Input records.
━━━━━━━━━━━━━━━━

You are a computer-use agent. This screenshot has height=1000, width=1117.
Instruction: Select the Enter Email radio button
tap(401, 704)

━━━━━━━━━━━━━━━━

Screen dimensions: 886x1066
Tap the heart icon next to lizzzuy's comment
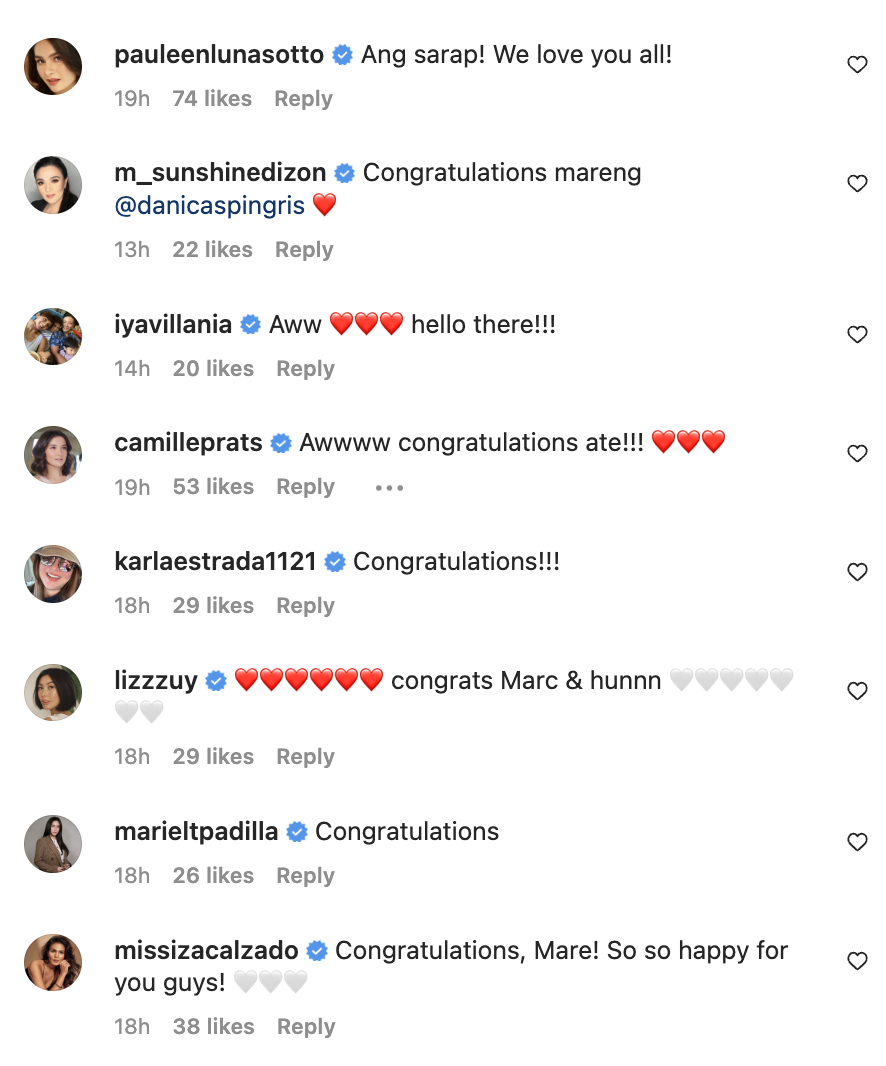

━━━━━━━━━━━━━━━━

Work required.
Above are the records; print exactly the lines from the line with "Screen dimensions: 886x1066" to the line with "Tap the heart icon next to lizzzuy's comment", including both, and nothing else.

Output of the exercise.
Screen dimensions: 886x1066
Tap the heart icon next to lizzzuy's comment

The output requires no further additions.